La clave de la penitencia es su sentido: distinguir lo que deseamos como caprichos puntuales, compensaciones que no nos dejan crecer, de las verdaderas necesidades que requiere nuestro estado de vida (civil, religioso, casado, soltero, padre, madre…). En esto nos estamos jugando nuestro sentido y felicidad. ¿Por qué hacemos todos esos sacrificios, limosnas y oraciones?, ¿por costumbre, por obligación… o por convicción? Dos sombríos compañeros nos acompañan en nuestro viaje cuaresmal:

Por un lado, el sacrificio sin sentido: un cristianismo oscurecido. Consiste en sufrir extra de modo voluntario. Yo soy muy penitente, «espiritualísimo», así que me impongo más sacrificios que rezos. Represión irracional de deseos. Ahora bien, lo que queríamos precisamente era renovar nuestro deseo de Dios: purificar nuestra voluntad, no esclavizarla todavía más.

Por otro lado, el sentido sin sacrificio: un cristianismo sin cruz (aún más oscuro…). Aquí se busca una felicidad al margen de Dios. Sin embargo, ya numerosos testigos de Cristo nos lo han advertido claramente: no hay cristianismo sin cruz. Cristo es el camino, la verdad y la vida; también a través de las misteriosas dunas del desierto cuaresmal.

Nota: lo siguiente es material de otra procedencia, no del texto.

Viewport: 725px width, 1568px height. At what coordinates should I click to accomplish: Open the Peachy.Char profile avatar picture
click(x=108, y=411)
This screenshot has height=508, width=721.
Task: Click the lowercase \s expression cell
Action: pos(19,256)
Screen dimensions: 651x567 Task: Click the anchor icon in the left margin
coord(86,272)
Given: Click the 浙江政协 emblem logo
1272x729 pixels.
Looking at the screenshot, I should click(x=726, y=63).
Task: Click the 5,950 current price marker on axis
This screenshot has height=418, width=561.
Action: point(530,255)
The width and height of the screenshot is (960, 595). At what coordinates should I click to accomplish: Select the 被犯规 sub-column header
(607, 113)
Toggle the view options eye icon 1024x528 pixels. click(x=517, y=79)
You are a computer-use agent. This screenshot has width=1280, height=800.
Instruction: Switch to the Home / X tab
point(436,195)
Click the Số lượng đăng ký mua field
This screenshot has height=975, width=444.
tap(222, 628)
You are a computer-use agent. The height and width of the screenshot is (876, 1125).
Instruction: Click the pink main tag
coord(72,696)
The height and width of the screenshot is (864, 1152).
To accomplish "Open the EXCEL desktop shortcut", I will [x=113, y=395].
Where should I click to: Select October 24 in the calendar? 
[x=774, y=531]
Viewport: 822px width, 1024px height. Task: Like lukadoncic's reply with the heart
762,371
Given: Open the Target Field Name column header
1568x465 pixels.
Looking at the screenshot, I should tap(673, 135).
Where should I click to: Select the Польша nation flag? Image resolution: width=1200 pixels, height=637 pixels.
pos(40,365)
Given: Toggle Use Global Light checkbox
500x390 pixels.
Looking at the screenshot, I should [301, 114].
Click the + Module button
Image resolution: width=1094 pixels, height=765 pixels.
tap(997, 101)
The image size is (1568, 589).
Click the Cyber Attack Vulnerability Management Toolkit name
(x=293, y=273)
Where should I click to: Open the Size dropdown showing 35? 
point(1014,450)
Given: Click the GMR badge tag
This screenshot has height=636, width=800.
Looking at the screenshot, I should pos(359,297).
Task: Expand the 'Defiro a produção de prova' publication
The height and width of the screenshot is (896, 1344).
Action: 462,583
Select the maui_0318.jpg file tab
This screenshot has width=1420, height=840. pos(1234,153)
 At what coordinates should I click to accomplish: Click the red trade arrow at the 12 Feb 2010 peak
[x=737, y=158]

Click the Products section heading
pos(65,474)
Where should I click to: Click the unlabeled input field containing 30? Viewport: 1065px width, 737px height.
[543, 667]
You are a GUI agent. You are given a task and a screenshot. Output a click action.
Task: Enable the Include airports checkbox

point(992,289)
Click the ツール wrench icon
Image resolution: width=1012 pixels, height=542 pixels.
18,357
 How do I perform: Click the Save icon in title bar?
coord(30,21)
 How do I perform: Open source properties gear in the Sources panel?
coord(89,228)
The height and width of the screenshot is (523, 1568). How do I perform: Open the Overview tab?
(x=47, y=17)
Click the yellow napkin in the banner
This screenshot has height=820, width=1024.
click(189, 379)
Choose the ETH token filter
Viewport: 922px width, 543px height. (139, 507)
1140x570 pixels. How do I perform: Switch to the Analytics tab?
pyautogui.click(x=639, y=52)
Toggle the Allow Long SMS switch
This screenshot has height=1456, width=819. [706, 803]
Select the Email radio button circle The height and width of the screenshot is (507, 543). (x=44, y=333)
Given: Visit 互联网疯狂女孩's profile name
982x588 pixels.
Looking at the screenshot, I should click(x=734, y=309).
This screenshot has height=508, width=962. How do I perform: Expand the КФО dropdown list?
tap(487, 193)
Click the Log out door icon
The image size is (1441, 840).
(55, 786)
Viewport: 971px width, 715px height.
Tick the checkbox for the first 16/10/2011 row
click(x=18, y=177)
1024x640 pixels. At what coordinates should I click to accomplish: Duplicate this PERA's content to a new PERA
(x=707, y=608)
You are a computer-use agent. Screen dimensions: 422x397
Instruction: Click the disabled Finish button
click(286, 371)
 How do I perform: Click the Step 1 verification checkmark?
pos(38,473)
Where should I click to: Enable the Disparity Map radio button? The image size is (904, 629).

¿Solución? Ni una ni otra propuesta. El sufrimiento hay que integrarlo en la vida cotidiana, pues tiene un sentido último, que aquí no logramos terminar de ver. Ofrezcamos al Señor el sufrimiento no buscado y evitemos sufrir sin sentido. El mejor criterio de penitencia es nuestro propio crecimiento espiritual: si algo nos ayuda a crecer –nos hace más libres y felices por dentro–, entonces es una penitencia que Dios fecundará hasta límites que se nos escapan. Lo poco que podamos ofrecerle a Jesús en sacrificio nos lo devolverá de forma sobreabundante. Estamos bajo el sol abrasador del desierto cuaresmal, pero Dios sufre con nosotros y en nosotros. Déjate guiar hasta la tierra prometida, más allá de oasis imaginarios. Una tierra real como la vida misma. Una tierra sin llanto ni dolor.